If I were the BDFL I'd just have a BLR and give various volunteers a mod power to specifically delete BLR posts they thought were 'bad' (and would code that feature). But that's quite against the stated (if not the actual) ethos of neutrality and tone not content.

I forgot that people were posting bare links and then effortposting in replies. I actually think that is a better method of posting than the current top level effortpost style. Maybe that would be a happy medium. That at least requires some good faith, but also doesn't completely narrow down conversation. It also would make it easier to post more general things. Sometimes events happen that have about a dozen differnet culture-war aspects to the point where if you did want to effortpost it's hard to even start. If you wanted to write about the government shutdown right now you could focus on the metapolitics of who it's hurting for the election, general disagreement with how necessary funding is held hostage by culturewar pork, the funding of the border and how dire that situation is getting, the funding of Ukraine now that the majority of voters have turned against it.

edit: There are also just a variety of interesting people here and often I'd like to hear their response to the event itself not their response to the response of the handful of try-hards that get off on imaginary internet kudos.

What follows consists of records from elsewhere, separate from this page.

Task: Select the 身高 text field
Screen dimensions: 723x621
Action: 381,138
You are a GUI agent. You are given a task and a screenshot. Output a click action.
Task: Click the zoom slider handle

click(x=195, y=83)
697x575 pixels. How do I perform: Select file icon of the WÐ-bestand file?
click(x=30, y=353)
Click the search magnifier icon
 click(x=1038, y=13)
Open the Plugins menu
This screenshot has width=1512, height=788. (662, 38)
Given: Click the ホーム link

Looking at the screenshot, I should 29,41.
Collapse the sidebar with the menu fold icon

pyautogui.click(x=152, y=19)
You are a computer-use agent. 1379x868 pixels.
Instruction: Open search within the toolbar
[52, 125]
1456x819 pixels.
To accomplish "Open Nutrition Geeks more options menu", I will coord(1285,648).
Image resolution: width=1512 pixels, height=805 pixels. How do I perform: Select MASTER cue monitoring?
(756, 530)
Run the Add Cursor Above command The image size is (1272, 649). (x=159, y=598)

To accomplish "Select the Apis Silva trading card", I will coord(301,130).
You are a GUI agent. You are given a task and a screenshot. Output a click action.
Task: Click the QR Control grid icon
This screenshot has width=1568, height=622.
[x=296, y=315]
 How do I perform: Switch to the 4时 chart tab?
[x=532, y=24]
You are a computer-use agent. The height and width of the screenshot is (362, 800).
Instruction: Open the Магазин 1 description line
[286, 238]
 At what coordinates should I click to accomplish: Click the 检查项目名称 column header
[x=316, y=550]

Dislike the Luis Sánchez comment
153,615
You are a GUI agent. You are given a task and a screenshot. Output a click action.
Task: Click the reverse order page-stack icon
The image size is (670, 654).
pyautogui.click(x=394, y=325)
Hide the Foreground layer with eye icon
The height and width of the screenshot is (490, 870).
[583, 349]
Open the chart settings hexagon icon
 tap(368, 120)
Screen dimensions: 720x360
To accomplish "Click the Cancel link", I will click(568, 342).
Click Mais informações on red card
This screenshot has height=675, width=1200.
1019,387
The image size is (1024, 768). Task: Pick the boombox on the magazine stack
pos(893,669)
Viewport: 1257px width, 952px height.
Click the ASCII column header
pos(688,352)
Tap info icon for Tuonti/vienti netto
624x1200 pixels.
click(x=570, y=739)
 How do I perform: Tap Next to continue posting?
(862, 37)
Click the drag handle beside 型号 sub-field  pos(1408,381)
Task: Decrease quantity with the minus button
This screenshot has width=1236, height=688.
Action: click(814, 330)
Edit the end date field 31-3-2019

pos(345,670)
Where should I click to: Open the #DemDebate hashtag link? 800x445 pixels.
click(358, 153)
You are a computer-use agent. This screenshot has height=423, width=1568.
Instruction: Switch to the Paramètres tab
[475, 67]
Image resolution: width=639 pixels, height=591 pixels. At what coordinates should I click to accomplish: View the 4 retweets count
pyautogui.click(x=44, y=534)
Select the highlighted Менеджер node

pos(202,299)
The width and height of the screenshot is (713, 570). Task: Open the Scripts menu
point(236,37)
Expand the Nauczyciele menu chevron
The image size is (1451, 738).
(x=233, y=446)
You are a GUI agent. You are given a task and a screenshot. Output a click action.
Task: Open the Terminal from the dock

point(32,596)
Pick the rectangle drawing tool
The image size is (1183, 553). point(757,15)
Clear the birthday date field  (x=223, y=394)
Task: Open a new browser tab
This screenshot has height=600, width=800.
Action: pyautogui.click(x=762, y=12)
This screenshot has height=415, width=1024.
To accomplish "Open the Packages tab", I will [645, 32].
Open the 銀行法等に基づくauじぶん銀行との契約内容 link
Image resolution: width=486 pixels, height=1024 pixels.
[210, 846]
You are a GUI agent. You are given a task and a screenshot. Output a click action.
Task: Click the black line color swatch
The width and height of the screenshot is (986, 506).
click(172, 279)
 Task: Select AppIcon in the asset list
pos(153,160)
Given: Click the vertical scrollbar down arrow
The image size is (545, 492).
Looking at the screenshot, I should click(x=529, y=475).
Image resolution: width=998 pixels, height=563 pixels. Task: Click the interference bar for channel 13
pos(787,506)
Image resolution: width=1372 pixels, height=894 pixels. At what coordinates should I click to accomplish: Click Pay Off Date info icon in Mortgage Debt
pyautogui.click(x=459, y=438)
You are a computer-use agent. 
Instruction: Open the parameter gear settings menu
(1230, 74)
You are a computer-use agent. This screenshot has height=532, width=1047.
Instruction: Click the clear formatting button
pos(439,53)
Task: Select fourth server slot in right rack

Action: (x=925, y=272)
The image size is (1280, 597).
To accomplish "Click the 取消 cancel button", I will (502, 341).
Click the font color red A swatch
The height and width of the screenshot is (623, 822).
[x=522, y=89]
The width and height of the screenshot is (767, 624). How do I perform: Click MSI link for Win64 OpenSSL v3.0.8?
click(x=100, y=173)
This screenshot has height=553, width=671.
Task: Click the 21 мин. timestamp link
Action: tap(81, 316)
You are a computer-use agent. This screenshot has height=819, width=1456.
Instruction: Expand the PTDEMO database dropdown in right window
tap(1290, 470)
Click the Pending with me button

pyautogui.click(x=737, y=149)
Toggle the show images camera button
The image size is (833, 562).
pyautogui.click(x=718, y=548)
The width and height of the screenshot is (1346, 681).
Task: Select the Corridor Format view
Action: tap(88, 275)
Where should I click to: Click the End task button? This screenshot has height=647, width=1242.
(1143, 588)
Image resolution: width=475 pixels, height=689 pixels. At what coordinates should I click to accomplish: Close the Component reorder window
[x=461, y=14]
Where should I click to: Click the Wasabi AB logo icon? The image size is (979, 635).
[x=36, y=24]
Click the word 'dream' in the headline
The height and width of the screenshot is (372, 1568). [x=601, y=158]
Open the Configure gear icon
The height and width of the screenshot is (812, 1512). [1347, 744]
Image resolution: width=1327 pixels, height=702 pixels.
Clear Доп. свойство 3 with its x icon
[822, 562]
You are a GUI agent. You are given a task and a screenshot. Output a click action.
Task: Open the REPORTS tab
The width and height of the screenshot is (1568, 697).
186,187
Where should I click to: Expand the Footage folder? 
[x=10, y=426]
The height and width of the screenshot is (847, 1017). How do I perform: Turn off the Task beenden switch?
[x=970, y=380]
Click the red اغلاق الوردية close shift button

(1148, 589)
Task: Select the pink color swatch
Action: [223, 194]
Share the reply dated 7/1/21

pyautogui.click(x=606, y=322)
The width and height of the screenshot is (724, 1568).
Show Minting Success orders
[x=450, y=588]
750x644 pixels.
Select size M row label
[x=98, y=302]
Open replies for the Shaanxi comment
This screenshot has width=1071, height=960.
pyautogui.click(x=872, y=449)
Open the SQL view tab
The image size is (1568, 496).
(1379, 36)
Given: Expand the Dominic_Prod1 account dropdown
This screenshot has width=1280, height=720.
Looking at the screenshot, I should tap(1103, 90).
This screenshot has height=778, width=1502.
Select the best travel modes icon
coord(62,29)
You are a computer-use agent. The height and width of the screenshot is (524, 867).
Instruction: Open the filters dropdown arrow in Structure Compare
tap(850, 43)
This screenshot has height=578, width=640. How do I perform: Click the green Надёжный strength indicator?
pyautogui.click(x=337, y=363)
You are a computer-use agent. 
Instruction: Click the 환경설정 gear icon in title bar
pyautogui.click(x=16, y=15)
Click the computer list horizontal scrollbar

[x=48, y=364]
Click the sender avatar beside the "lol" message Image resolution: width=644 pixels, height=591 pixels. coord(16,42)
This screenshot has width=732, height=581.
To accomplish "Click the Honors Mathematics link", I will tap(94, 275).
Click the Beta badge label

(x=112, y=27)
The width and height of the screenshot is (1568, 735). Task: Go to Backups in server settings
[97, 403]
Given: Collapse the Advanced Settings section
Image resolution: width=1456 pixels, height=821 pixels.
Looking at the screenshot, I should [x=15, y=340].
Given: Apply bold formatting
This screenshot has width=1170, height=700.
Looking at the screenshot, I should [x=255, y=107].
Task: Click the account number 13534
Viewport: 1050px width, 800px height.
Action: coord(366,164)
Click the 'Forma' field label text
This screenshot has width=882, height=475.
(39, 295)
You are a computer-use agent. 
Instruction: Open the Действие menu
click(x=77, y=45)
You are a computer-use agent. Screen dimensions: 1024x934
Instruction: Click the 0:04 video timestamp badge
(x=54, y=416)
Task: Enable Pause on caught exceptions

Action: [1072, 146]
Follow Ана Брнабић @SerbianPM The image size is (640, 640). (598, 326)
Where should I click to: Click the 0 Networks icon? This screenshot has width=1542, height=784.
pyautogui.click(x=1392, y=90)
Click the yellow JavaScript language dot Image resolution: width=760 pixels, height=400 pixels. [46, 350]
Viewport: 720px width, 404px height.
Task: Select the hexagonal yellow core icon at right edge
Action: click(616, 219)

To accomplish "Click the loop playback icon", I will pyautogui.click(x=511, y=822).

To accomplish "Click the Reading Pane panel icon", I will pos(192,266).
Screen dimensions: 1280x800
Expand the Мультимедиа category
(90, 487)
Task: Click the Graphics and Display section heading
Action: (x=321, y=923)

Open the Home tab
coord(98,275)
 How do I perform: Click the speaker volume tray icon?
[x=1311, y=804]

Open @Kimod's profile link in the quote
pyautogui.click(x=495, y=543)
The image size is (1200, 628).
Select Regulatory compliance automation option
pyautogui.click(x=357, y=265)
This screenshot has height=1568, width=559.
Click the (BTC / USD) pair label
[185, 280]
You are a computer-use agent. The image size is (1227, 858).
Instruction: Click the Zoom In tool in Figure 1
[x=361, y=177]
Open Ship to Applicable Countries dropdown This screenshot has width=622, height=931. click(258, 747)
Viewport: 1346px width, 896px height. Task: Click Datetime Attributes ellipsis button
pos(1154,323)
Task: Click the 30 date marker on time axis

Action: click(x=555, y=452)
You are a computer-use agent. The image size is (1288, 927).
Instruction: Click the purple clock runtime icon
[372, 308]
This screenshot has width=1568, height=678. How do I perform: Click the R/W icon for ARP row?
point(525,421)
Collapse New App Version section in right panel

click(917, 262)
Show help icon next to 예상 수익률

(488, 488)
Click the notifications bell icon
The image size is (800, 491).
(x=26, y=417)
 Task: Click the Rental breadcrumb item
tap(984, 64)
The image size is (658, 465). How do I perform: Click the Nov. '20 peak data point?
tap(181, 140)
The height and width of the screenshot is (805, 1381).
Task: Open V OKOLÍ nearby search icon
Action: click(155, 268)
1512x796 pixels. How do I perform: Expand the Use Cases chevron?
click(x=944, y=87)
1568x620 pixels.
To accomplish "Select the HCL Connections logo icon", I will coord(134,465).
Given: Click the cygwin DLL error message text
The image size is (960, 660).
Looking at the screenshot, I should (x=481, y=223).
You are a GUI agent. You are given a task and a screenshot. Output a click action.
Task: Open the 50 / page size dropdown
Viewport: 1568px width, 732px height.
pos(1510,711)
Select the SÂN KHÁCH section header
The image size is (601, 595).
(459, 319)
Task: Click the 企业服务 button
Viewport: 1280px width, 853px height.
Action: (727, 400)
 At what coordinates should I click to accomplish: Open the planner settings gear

Though I also agree with the most upvoted reply, effort and quality don't necessarily correlate. That's even more true these days with chatgpt making the appearance of effort effortless. Some of the recent mysteriously (some new style of trolling) deleted top levels had a bot feel to them recently.

There are higher standards for top level posts. This would have been fine at any other level.

Effort on posts tends to taper off from the top level. All the responses I saw when I posted were also low effort. The top level tends to set an example.

Top level posts that are equivalent to "here is a thing, discuss." Are low effort in my books. Start by discussing a thing, not by just asking some questions.

We have a small question Sunday for these types of posts.